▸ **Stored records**
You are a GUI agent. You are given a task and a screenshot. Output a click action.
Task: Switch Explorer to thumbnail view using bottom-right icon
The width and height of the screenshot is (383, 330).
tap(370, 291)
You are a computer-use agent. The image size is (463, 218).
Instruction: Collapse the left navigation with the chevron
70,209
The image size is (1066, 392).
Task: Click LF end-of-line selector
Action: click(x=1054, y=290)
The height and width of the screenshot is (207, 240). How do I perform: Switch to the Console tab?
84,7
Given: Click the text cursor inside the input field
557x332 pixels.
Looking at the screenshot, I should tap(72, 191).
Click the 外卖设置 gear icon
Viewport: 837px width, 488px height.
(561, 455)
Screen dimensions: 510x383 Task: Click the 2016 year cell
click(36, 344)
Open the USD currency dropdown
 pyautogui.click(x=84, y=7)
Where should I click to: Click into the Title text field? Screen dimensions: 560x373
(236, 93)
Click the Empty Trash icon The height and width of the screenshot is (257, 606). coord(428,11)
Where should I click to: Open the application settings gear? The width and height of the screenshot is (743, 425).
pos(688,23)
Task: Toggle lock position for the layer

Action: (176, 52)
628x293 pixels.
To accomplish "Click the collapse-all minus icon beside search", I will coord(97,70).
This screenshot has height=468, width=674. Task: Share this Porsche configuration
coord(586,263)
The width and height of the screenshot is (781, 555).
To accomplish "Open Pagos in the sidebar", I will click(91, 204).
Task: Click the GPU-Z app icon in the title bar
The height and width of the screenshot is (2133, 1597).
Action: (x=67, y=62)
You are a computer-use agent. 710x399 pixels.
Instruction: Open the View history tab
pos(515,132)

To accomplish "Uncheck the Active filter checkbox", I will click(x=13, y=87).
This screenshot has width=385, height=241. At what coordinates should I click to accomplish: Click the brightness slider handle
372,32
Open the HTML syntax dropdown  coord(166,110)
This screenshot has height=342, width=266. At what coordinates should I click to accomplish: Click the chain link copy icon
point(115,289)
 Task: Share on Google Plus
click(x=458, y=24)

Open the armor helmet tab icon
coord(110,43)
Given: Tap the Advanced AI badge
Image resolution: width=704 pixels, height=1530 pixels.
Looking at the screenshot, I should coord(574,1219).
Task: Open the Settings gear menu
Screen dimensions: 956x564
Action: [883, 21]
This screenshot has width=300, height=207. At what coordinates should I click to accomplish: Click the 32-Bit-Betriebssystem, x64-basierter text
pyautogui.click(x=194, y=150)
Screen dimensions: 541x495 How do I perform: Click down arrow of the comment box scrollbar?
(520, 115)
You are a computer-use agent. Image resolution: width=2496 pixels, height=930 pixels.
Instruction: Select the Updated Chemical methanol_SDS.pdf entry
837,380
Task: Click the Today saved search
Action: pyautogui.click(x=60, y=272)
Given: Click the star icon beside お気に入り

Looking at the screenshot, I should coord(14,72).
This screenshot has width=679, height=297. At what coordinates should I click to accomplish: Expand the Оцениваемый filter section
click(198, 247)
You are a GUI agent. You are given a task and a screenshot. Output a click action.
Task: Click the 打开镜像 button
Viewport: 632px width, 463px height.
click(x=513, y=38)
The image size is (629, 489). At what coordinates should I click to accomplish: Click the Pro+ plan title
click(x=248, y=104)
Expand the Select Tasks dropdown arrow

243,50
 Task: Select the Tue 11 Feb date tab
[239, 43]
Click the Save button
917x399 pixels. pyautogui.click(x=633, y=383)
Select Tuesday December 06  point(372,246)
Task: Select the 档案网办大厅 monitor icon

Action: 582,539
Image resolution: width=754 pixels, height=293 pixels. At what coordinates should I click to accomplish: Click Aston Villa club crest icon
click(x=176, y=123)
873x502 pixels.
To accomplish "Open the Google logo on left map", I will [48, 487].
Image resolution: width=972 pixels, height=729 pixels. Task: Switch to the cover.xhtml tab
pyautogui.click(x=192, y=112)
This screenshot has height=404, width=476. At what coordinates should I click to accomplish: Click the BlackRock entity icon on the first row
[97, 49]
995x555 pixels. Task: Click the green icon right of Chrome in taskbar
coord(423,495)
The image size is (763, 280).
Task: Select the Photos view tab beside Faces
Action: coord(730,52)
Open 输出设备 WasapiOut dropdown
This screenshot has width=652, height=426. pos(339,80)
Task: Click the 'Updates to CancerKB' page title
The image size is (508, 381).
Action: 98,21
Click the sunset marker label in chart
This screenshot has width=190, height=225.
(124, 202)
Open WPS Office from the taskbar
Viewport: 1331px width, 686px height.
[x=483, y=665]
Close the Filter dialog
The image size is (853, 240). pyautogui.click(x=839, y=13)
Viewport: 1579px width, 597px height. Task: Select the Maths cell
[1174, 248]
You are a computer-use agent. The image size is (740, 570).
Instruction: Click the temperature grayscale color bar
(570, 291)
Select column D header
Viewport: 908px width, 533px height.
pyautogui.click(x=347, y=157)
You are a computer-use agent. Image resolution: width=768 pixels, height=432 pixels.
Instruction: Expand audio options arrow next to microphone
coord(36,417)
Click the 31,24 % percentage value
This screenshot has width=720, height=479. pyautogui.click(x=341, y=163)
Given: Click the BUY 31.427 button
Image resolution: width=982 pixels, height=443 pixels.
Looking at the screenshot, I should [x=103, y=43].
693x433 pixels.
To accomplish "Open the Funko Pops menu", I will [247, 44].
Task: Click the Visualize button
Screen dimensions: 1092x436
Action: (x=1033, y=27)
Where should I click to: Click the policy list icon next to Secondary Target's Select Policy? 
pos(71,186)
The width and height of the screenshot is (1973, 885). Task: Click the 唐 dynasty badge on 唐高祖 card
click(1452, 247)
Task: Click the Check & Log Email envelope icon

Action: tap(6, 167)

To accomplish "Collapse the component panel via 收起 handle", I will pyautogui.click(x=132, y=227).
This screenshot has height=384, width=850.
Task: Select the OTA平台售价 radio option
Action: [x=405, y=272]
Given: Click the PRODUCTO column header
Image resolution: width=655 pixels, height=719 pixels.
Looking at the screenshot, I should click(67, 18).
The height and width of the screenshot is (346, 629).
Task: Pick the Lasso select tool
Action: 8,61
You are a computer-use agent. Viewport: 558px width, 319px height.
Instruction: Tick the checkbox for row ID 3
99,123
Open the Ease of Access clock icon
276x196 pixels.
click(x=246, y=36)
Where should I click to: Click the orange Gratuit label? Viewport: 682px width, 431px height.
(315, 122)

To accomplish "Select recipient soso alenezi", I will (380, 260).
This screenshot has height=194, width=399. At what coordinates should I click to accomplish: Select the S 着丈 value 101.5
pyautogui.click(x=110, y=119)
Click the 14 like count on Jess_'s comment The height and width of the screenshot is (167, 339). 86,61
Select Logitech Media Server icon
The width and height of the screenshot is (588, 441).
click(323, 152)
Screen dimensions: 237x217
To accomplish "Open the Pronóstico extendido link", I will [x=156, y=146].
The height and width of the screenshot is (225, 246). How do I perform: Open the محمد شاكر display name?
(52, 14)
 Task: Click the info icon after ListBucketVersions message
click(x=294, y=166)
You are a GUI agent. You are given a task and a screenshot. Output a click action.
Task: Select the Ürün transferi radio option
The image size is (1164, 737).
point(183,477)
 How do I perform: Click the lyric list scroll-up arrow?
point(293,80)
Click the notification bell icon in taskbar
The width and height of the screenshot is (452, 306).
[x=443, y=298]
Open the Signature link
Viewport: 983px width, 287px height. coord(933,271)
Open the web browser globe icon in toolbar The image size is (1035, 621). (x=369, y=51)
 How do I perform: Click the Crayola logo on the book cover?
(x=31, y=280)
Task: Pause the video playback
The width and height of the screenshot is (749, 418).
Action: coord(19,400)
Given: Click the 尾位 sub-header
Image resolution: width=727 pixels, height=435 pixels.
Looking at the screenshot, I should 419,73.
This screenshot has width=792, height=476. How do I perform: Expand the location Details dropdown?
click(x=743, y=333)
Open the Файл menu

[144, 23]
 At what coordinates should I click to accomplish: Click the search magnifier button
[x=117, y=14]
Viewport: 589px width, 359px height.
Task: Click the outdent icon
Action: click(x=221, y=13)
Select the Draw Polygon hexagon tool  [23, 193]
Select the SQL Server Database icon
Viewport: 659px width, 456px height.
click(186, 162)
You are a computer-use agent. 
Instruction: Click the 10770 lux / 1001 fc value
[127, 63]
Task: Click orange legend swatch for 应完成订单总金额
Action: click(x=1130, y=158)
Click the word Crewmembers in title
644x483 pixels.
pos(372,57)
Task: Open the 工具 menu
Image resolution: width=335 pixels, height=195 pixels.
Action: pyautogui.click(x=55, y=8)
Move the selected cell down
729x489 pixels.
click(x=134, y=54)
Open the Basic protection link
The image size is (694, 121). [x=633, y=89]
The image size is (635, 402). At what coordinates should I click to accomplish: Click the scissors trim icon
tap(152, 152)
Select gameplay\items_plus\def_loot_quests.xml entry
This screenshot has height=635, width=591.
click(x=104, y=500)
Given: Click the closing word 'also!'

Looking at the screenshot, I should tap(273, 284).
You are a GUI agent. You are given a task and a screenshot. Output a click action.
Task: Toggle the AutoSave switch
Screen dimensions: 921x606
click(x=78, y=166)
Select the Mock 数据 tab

▸ **WHAT TO DO**
Please repeat, exactly and only, the lines from the one containing "Click the word Crewmembers in title" through the last line of the records, both included.

▸ **EXERCISE SOLUTION**
Click the word Crewmembers in title
644x483 pixels.
pos(372,57)
Task: Open the 工具 menu
Image resolution: width=335 pixels, height=195 pixels.
Action: pyautogui.click(x=55, y=8)
Move the selected cell down
729x489 pixels.
click(x=134, y=54)
Open the Basic protection link
The image size is (694, 121). [x=633, y=89]
The image size is (635, 402). At what coordinates should I click to accomplish: Click the scissors trim icon
tap(152, 152)
Select gameplay\items_plus\def_loot_quests.xml entry
This screenshot has height=635, width=591.
click(x=104, y=500)
Given: Click the closing word 'also!'

Looking at the screenshot, I should tap(273, 284).
You are a GUI agent. You are given a task and a screenshot. Output a click action.
Task: Toggle the AutoSave switch
Screen dimensions: 921x606
click(x=78, y=166)
Select the Mock 数据 tab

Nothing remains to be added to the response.